Seit ihrer Gründung wird der Hochschule vorgeworfen, sie sei ein Eliteclub, betreibe intellektuelle Inzucht, und auf den Schulbänken säßen vor allem die Kinder der reichen Oberschicht aus der Hauptstadt Paris. Macrons erklärtes Ziel ist es, diesen Zustand zu beenden und mehr junge Leute aus bildungsfernen Schichten für den öffentlichen Dienst zu rekrutieren. Schon mehrere Präsidenten Frankreichs hatten in der Vergangenheit versucht, die Hochschule zu reformieren, waren allerdings am hinhaltendenden Widerstand des Apparates gescheitert.
Der neue Anlauf Macrons kommt allerdings nicht ganz freiwillig. Die Abschaffung der Ena war eine der zentralen Forderungen während der sozialen Proteste der „Gelbwesten“, und der Präsident hatte die Reform der Hochschule bereits im April 2019 angekündigt. Der soziale Aufzug funktioniere heute weniger gut als vor 50 Jahren, hatte der Präsident schon damals beklagt.
Natürlich soll auch am ISP der Nachwuchs für die Spitzenposten des Landes ausgebildet werden. In Zukunft sollen aber vor allem Begabung und Leistung und nicht mehr das Geld der Eltern über die Zulassung entscheiden. Die Ena hat für rund 100 Plätze mehrere Tausend Bewerber.

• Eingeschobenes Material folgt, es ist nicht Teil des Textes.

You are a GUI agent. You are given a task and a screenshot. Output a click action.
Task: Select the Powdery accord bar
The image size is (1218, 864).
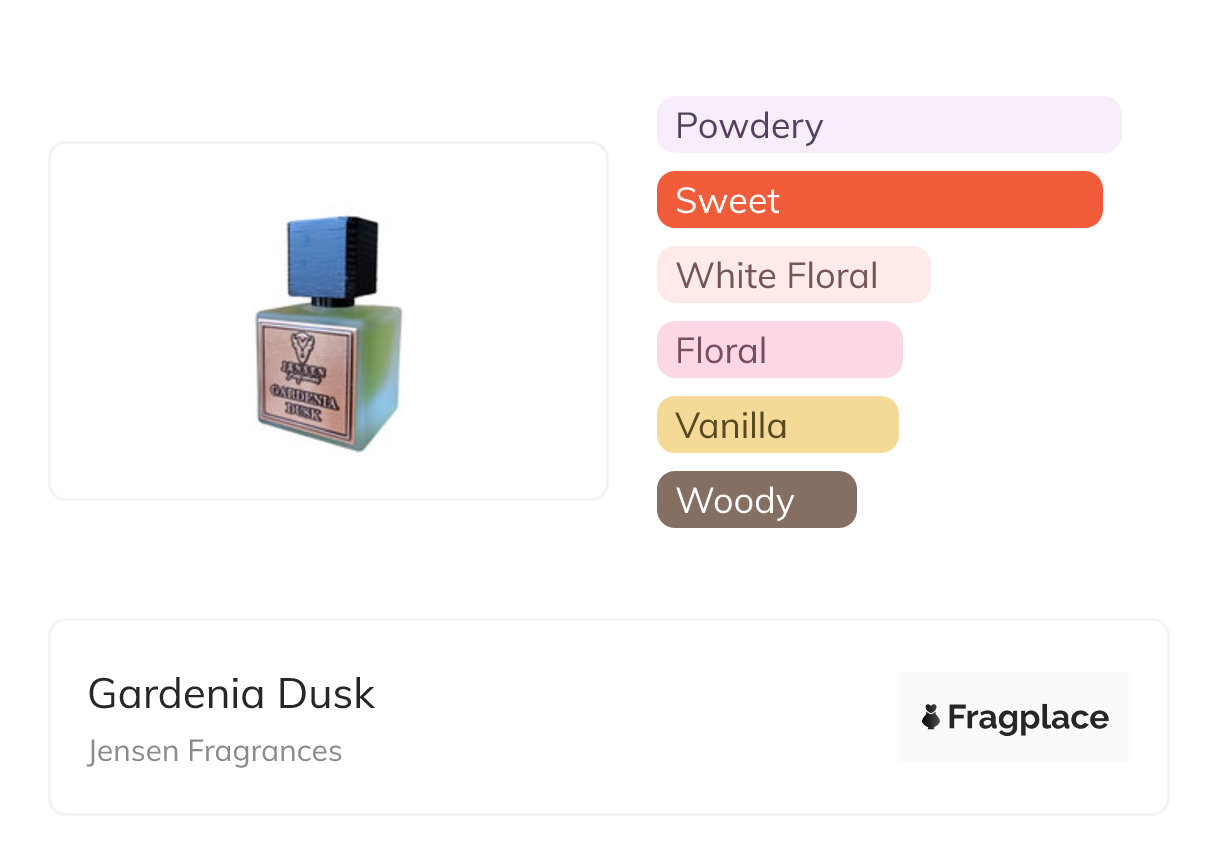point(888,125)
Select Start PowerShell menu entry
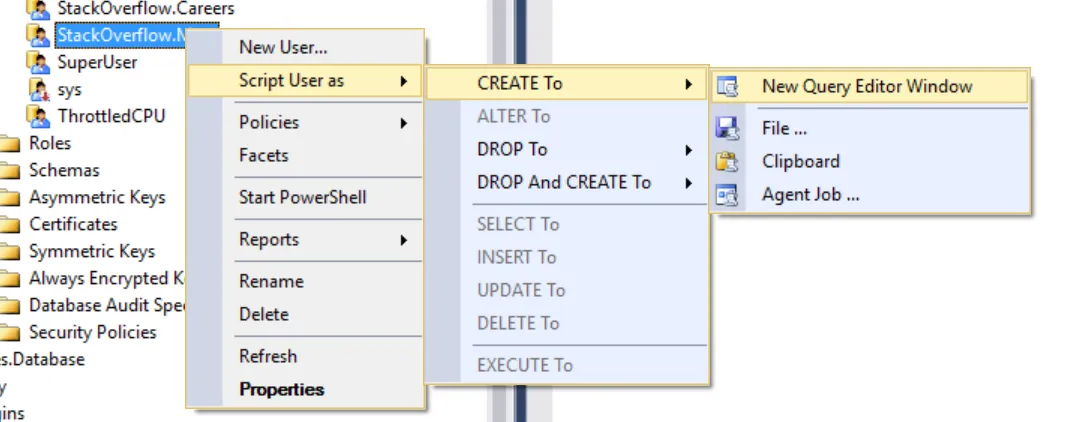Screen dimensions: 1073x422 point(302,198)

Teure Kurse bereiten auf die Aufnahmeprüfungen vor. Die Konsequenz: Zuletzt stammte nicht einmal mehr ein Fünftel der Studenten aus Arbeiterfamilien.
Kritiker vermuten, dass Macron mit dem Schritt ausgerechnet jetzt seinen ramponierten Ruf als Reformer aufbessern möchte. In zwölf Monaten sind Präsidentschaftswahlen, und die Umfragewerte des Amtsinhabers verharren seit vielen Monaten auf niedrigem Niveau. Denn eigentlich hat Frankreich mit der Corona-Krise aktuell andere Probleme.